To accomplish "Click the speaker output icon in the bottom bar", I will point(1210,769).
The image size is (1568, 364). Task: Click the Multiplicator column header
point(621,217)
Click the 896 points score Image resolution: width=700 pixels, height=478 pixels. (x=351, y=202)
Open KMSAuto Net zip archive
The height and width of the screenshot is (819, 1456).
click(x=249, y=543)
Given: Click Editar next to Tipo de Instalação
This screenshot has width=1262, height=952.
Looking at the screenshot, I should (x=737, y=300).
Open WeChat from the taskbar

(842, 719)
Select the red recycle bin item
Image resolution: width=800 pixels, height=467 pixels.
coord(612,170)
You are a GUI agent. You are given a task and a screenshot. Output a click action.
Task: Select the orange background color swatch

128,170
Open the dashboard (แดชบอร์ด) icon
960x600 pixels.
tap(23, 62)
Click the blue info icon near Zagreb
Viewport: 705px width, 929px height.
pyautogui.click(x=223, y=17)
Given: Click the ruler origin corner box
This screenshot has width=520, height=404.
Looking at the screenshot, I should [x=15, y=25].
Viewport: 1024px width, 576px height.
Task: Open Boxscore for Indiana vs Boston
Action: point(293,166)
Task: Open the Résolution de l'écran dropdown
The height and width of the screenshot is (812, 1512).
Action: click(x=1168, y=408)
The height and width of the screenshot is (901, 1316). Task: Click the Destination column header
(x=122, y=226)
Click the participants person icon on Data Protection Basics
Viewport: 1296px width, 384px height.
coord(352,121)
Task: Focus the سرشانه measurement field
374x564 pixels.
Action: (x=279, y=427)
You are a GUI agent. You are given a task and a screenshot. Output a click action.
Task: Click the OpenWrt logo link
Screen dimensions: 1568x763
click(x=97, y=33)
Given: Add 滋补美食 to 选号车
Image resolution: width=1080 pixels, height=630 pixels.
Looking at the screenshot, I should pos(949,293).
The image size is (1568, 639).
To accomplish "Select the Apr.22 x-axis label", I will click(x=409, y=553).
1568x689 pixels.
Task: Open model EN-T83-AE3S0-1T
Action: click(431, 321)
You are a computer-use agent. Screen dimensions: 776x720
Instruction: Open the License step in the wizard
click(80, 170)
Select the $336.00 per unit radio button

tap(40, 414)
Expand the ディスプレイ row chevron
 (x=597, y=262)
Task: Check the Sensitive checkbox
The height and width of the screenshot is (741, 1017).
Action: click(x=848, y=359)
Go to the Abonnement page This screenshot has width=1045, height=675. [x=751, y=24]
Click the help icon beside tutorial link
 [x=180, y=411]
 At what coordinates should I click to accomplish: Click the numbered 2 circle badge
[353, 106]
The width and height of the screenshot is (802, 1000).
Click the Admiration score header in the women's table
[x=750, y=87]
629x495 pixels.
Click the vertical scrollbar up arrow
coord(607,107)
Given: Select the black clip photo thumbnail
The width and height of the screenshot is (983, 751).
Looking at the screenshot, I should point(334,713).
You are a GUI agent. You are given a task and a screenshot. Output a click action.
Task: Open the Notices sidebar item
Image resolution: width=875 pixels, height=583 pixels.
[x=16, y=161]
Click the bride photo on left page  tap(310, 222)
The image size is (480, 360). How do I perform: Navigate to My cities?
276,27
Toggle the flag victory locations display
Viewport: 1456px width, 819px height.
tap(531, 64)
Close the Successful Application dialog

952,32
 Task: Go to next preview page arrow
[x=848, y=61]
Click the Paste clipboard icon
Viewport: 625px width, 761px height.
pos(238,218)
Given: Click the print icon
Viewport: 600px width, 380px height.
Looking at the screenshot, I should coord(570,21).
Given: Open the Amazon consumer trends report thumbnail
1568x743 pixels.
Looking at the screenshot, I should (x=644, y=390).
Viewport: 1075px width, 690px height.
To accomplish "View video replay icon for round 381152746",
========================================
__Task directions__: Pull out every line of the material above that contains the word "accomplish", matching case exactly.

__Exercise result__:
To accomplish "Click the speaker output icon in the bottom bar", I will point(1210,769).
To accomplish "Select the Apr.22 x-axis label", I will click(x=409, y=553).
 At what coordinates should I click to accomplish: Click the numbered 2 circle badge
To accomplish "View video replay icon for round 381152746",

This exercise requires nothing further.